(Saved entries)
****************************************

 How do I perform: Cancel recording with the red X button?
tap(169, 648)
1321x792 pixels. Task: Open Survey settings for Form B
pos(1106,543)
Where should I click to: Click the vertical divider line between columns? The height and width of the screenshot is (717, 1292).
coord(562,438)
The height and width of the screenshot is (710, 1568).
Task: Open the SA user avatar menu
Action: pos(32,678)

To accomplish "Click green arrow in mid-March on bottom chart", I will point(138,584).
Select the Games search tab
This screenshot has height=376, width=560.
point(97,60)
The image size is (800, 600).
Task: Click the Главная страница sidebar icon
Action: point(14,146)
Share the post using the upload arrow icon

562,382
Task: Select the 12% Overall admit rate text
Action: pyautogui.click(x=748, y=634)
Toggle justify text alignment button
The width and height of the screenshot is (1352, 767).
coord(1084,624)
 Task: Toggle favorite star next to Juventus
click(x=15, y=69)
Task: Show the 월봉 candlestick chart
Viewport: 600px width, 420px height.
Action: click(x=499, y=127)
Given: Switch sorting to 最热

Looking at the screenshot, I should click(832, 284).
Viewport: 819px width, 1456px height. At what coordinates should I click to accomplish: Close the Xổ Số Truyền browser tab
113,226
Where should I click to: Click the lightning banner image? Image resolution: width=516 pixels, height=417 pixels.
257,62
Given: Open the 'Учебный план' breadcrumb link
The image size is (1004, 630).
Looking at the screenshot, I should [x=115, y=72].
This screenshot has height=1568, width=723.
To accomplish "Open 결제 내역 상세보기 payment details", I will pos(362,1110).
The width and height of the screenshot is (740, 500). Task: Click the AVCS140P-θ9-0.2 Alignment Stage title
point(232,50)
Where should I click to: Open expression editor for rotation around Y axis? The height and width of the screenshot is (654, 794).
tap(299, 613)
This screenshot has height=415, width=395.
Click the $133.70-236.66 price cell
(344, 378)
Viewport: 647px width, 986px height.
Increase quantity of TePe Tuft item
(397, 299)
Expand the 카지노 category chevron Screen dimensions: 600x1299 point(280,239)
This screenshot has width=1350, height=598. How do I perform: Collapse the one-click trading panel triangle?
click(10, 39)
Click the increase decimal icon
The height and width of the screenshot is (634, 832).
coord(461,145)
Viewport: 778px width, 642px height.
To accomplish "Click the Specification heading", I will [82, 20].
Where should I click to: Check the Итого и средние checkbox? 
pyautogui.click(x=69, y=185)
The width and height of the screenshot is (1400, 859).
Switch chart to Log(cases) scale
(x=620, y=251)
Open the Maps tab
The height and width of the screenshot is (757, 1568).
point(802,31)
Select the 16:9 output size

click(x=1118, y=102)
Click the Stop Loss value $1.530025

****************************************

• TASK TO CARRY OUT:
Wherever the string "will" occurs in the records above, copy that line.

• EXERCISE SOLUTION:
To accomplish "Click green arrow in mid-March on bottom chart", I will point(138,584).
To accomplish "Open 결제 내역 상세보기 payment details", I will pos(362,1110).
To accomplish "Click the Specification heading", I will [82, 20].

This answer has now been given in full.